O Governo de São Paulo deu um passo histórico nesta quarta-feira (28) ao assinar o contrato da Parceria Público-Privada (PPP) do Túnel Santos-Guarujá com o grupo português Mota-Engil. O acordo concretiza uma demanda centenária da Baixada Santista e injeta quase R$ 7 bilhões em um dos maiores projetos de infraestrutura do país, que será o primeiro túnel imerso do Brasil.
O secretário estadual de Parcerias em Investimentos, Rafael Benini, destacou a dimensão do feito: "Assinamos o contrato com a concessionária Túnel Santos-Guarujá. O que era impossível e esperado há 100 anos, a gente vai tornar possível". Ele detalhou o cronograma: "Agora a gente começa a discutir o projeto funcional e o projeto executivo. No ano que vem, a gente começa a mobilização e o início das obras. Em 2028, a gente começa a fabricar os elementos, que são as 6 partes que vão fazer parte do túnel. Em 2029, a gente começa a submergir esses elementos formando o túnel, para que em 2030, a gente tenha o comissionamento do túnel e ele entregue para a população".
Com investimento total estimado em R$ 6,8 bilhões, o projeto prevê a construção de um túnel de 870 metros sob o canal portuário, com três faixas por sentido, passagem para pedestres e ciclistas e galeria de serviços. O contrato tem prazo de 30 anos, incluindo as etapas de operação e manutenção da infraestrutura.
A obra promete transformar a mobilidade na região. O tempo de travessia entre Santos e Guarujá cairá drasticamente: de cerca de uma hora pela ligação rodoviária de 40 quilômetros, ou pela travessia de balsa (sujeita a condições climáticas e passagem de navios), para apenas cinco minutos. Além disso, a construção deve gerar aproximadamente 9 mil empregos diretos e indiretos, consolidando-se como novo pilar de desenvolvimento urbano e logístico da Baixada Santista.

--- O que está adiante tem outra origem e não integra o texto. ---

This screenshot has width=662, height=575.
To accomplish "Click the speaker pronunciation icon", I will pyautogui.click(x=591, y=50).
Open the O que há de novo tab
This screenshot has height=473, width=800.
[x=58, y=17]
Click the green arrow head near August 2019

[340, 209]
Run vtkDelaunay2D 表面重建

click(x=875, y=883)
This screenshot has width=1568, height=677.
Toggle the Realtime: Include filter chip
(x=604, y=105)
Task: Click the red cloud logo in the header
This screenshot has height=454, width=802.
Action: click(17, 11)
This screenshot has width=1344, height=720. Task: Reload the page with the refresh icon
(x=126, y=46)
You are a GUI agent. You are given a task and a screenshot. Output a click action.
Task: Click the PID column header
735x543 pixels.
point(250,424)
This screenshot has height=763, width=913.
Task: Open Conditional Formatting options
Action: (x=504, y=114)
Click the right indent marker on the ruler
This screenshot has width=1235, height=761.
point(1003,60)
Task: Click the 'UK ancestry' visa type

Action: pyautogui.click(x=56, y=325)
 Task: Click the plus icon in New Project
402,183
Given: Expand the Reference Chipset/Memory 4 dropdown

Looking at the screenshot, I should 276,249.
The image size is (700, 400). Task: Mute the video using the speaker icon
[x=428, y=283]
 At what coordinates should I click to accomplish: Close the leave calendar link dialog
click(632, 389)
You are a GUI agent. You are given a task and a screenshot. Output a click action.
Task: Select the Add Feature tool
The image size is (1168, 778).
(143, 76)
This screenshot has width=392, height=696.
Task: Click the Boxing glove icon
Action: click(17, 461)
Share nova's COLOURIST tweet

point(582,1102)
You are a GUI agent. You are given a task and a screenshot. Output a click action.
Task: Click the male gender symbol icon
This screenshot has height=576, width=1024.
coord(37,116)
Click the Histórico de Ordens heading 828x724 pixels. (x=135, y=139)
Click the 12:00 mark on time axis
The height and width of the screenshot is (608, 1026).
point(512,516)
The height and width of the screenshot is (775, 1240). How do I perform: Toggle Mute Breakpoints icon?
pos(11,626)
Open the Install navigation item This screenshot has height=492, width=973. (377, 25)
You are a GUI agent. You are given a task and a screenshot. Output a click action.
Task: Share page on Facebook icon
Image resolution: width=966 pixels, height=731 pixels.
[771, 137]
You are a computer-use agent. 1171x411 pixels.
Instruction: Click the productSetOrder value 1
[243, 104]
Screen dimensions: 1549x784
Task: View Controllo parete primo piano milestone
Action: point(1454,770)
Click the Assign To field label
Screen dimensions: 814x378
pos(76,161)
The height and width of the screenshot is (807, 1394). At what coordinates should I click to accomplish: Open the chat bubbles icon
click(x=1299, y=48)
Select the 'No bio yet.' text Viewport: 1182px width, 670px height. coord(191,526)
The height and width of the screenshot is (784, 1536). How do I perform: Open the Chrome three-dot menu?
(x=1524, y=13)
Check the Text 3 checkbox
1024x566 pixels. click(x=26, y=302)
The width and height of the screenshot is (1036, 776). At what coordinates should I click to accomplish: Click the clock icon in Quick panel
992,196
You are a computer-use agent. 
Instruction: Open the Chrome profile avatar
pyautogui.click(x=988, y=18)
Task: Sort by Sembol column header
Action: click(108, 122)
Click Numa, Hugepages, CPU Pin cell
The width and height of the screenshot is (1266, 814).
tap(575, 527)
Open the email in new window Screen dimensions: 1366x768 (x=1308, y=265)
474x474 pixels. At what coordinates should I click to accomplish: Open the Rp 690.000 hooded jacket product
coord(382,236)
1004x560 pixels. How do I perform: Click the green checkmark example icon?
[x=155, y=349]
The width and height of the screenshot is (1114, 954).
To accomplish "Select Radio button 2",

O caminho até a assinatura do contrato foi marcado por etapas importantes. A Mota-Engil venceu o leilão realizado na B3, em setembro de 2025, com desconto de 0,5% sobre a contraprestação pública máxima anual de R$ 438,3 milhões. Todo o processo pode ser acompanhado pelo site oficial (www.tunelsantosguaruja.sp.gov.br), que reúne informações detalhadas sobre o projeto, reforçando o compromisso com a transparência.
A licença ambiental prévia já foi emitida pela Cetesb, atestando a viabilidade e autorizando o avanço das próximas etapas. A análise considerou impactos sobre manguezais, fauna, flora, ruído e desapropriações, estabelecendo condicionantes para o licenciamento.
Além da estrutura principal, estão previstas intervenções viárias em Santos e Guarujá para melhorar a fluidez do trânsito local e preparar as cidades para o novo fluxo de veículos. O início dessas obras complementares deve ocorrer já em 2027, com fiscalização da Artesp, a agência reguladora responsável por acompanhar o cumprimento do cronograma.
Os próximos passos estão bem definidos: em 2026, serão desenvolvidos os projetos funcional e executivo; 2027 marca o início das obras com a construção da doca seca; em 2028 começa a fabricação dos elementos do túnel; 2029 será o ano da imersão e montagem; e em 2030 está prevista a finalização, com testes operacionais e entrega à população. Um projeto que, após um século de espera, começa a sair do papel para mudar a realidade da Baixada Santista.